Innovative Eyewear Inc. (“Innovative Eyewear” or the “Company”) (NASDAQ: LUCY; LUCYW), the developer and retailer of smart eyewear under the Lucyd® brand, and licensee of the Nautica®, Eddie Bauer® and Reebok® brands, today announced the pricing of its public offering of 4,500,000 units, with each unit consisting of one share of common stock and one warrant to purchase one share of common stock. Each unit is being sold at a public offering price of $1.05. The warrants in each unit will be immediately exercisable at a price of $1.05 per share and will expire five years from the date of issuance. The shares of common stock and the accompanying warrants can only be purchased together in this offering but will be issued separately and will be immediately separable upon issuance.
Gross proceeds, before deducting placement agent fees and estimated offering expenses, are expected to be approximately $4.7 million. The Company intends to use the proceeds from the offering primarily for working capital and general corporate purposes.
The offering is expected to close on June 26, 2023, subject to customary closing conditions.
Maxim Group LLC is acting as sole placement agent in connection with this offering.
The securities described above are being offered pursuant to a registration statement on Form S-1 (File No. 333-272737), which was declared effective by the Securities and Exchange Commission (the “SEC”) on June 21, 2023. The offering is being made only by means of a prospectus, which is a part of the effective registration statement. A preliminary prospectus relating to the offering has been filed with the SEC. Copies of the final prospectus relating to this offering, when available, will be filed with the SEC and may be obtained from Maxim Group LLC, 300 Park Avenue, 16th Floor, New York, NY 10022, at (212) 895-3745.
This press release shall not constitute an offer to sell or a solicitation of an offer to buy any of the securities described herein, nor shall there be any sale of these securities in any state or other jurisdiction in which such offer, solicitation or sale would be unlawful prior to the registration or qualification under the securities laws of any such state or other jurisdiction.
About Innovative Eyewear, Inc.
Innovative Eyewear is a developer and retailer of cutting-edge smart eyewear, under the Lucyd®, Nautica®, Eddie Bauer® and Reebok® brands. True to our mission to Upgrade Your Eyewear®, our Bluetooth audio glasses allow users to stay safely and ergonomically connected to their digital lives, and are offered in hundreds of frame and lens combinations to meet the needs of the optical market. To learn more and explore our continuously evolving collection of smart eyewear, please visit www.lucyd.co.
Forward Looking Statements
This press release contains certain forward-looking statements, including , including those relating to the anticipated timing of completion of the offering and other statements that are predictive in nature. Forward-looking statements are based on the Company’s current expectations and assumptions. The Private Securities Litigation Reform Act of 1995 provides a safe-harbor for forward-looking statements. These statements may be identified by the use of forward-looking expressions, including, but not limited to, “anticipate,” “believe,” “continue,” “estimate,” “expect,” “future,” “intend,” “may,” “outlook,” “plan,” “potential,” “predict,” “project,” “should,” “will,” “would” and similar expressions that predict or indicate future events or trends or that are not statements of historical matters, but the absence of these words does not mean that a statement is not forward-looking.
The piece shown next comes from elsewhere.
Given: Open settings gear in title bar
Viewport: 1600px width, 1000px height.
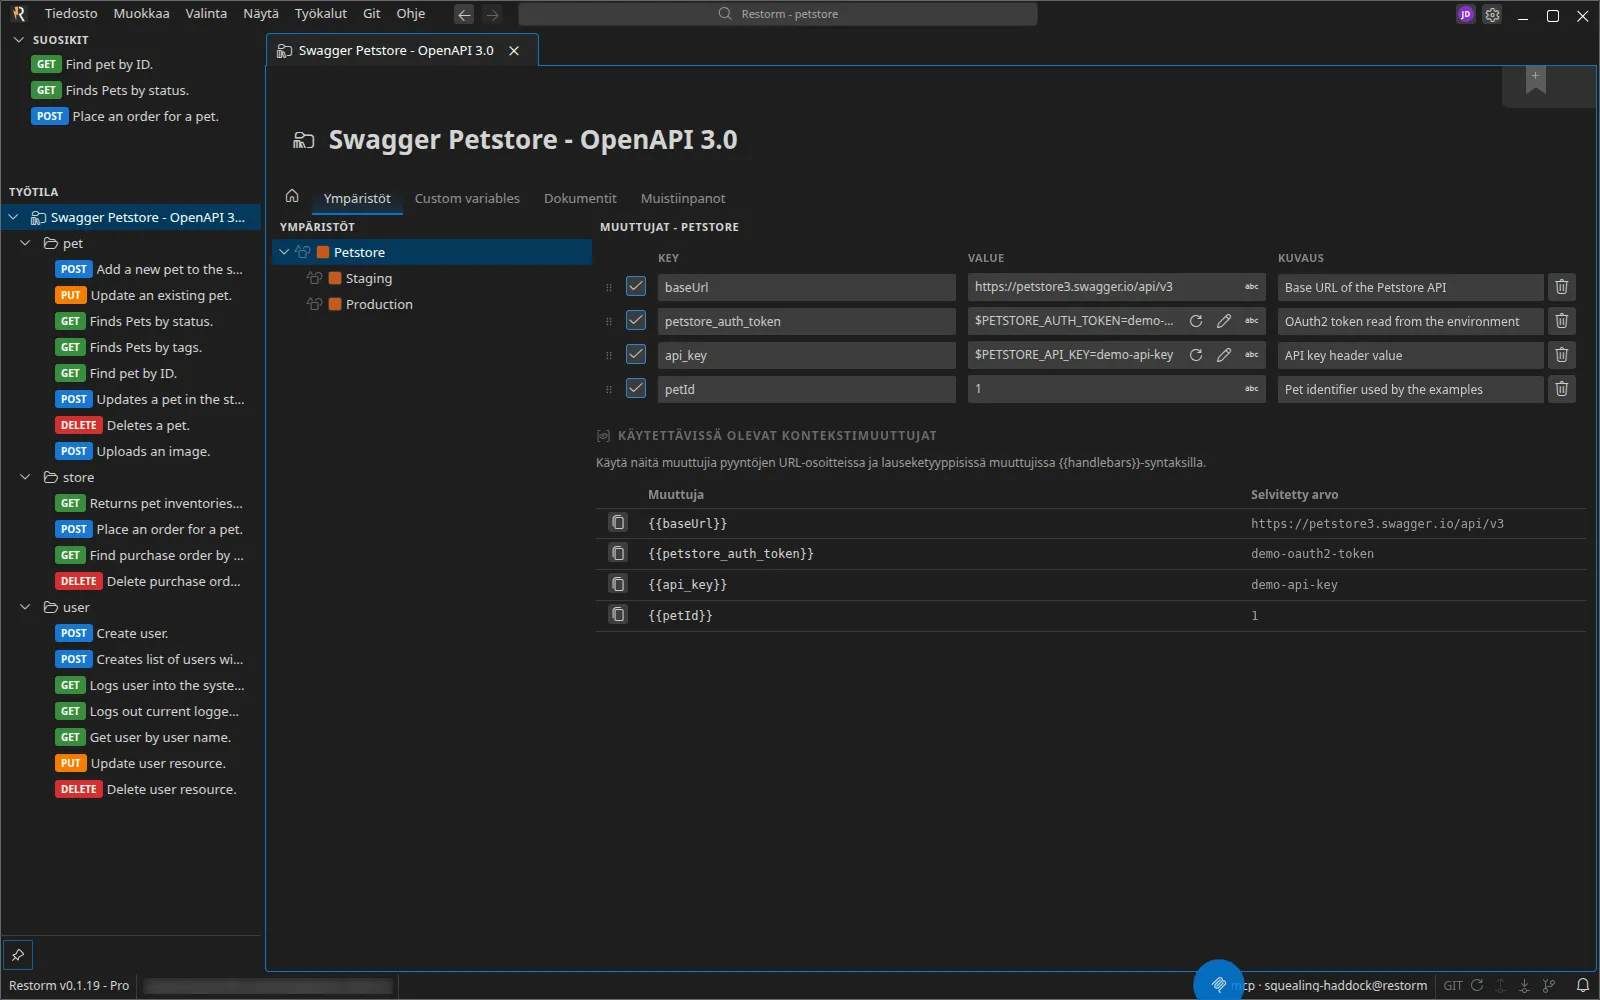Looking at the screenshot, I should pos(1492,15).
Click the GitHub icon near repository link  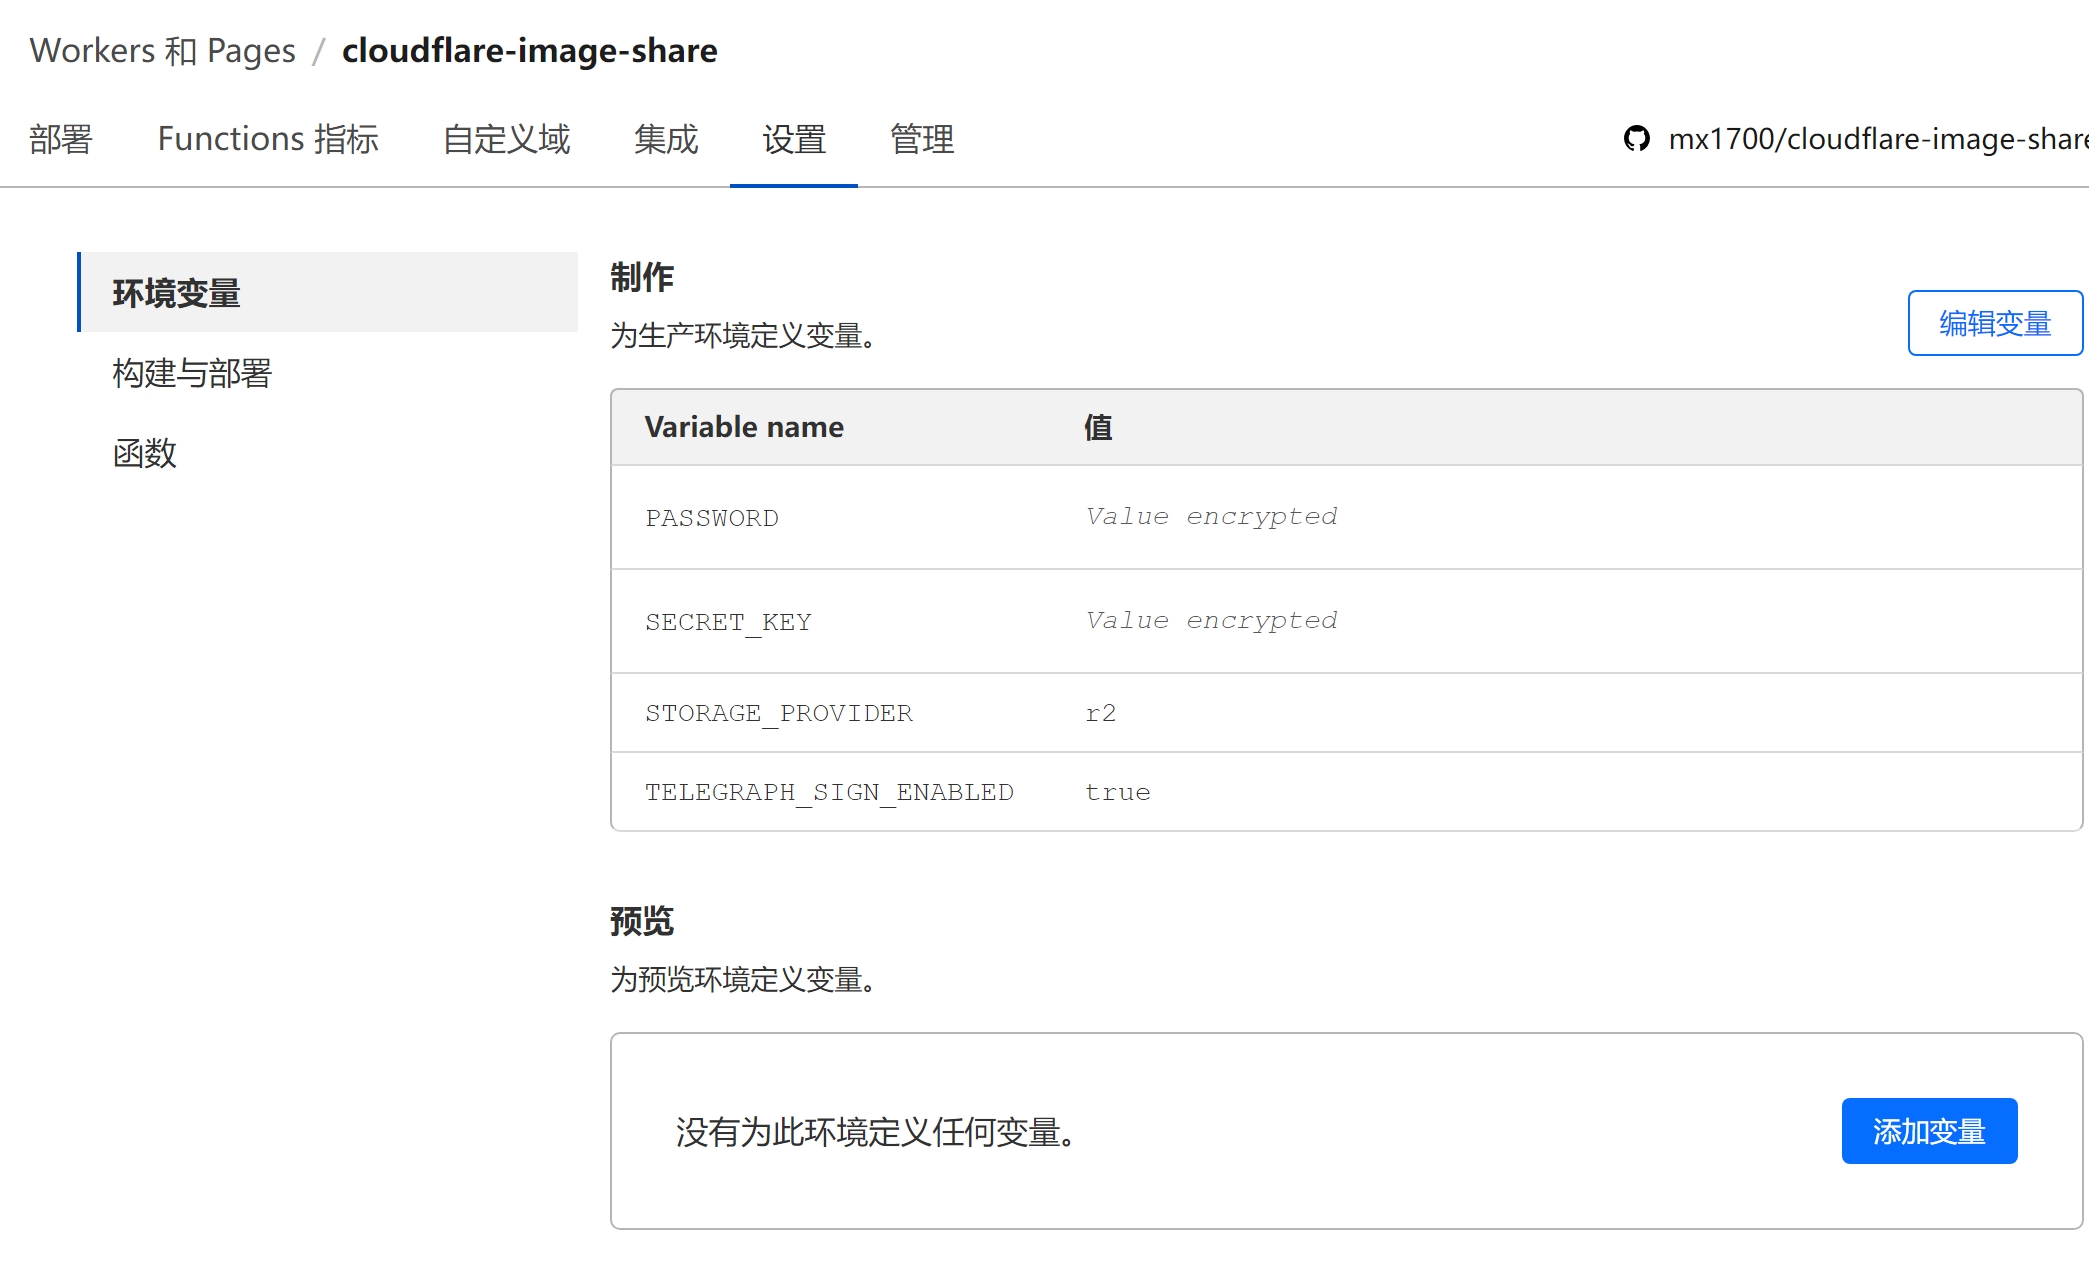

These forward-looking statements include, but are not limited to, statements regarding the completion of the public offering, the satisfaction of customary closing conditions related to the offering and the intended use of proceeds from the offering. The Company undertakes no obligation to publicly update any forward-looking statement, whether as a result of new information, future events or otherwise, except as required under applicable law. Important factors that could cause actual results to differ materially from those in the forward-looking statements are set forth in the preliminary prospectus related to the public offering filed with the Securities and Exchange Commission, under the caption “Risk Factors.”